IF TLB hit and cache hit and (cache tag = PA) then deliver data to CPU

ELSE IF TLB hit and cache miss or cache tag != PA THEN

access memory with the PA from the TLB

ELSE do standard VA translation

## Some solutions to the synonym problem

- Limit cache size to (page size x associativity)
  - Get index from page offset
- On a write to a block, search all possible indices that can contain the same physical block, and update/invalidate
  - Used in Alpha 21264, MIPS R10K
- Restrict page placement in OS
  - Make sure index(VA) = index(PA)
  - Called page coloring
  - Used in many SPARC processors

## Handling TLB misses

- The TLB is small; it cannot hold all PTEs
  - Some translations will inevitably miss in the TLB
  - Must access memory to find the appropriate PTE
    - Called walking the page directory/table
    - Large performance penalty
- Who handles TLB misses? Hardware or software?

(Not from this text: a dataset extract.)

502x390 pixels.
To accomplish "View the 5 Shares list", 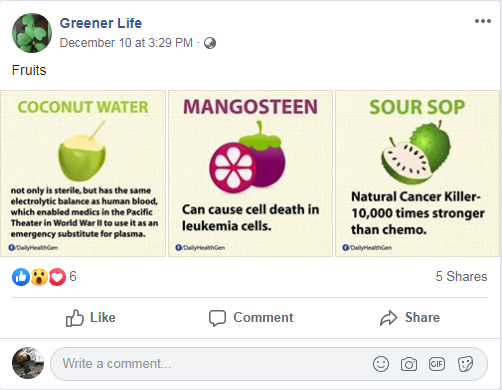I will pos(461,276).
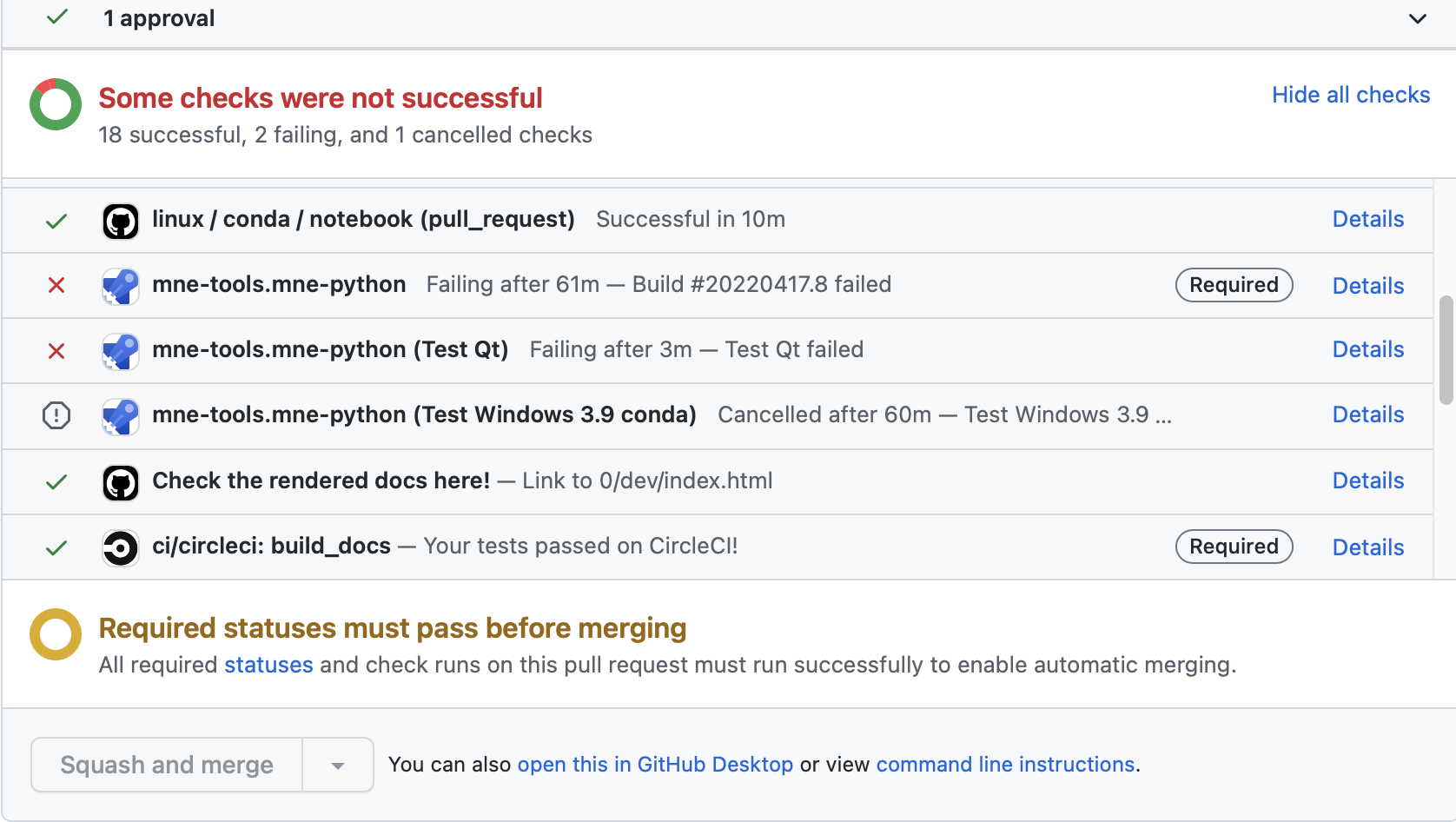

## Handling TLB misses (cont.)

- Hardware-managed (e.g. x86)
  - The hardware does the page walk
  - The hardware fetches the PTE and inserts it into the TLB
    - If the TLB is full, the entry **replaces** another entry
  - Transparently to system software
- Software-managed (e.g. MIPS)
  - The hardware raises an exception
  - The operating system does the page walk
  - The operating system fetches the PTE
  - The operating system inserts/evicts entries in the TLB

## Handling TLB misses (cont.)

#### Hardware-managed TLB

- Pro: No exception on TLB miss. Instruction just stalls
- Pro: Independent instructions may continue
- Pro: No extra instructions/data brought into caches
- Con: page directory/table organization is etched into the system,
   OS has little flexibility in deciding these

#### Software-managed TLB

- Pro: The OS can define page table organization
- Pro: More sophisticated TLB replacement policies are possible
- Con: Need to generate an exception -> performance overhead due to pipeline flush, exception handler execution, extra instruction brought to caches

## Summary

- Translation lookaside buffer (TLB)
  - Reduce the overhead of paging
  - Must be fast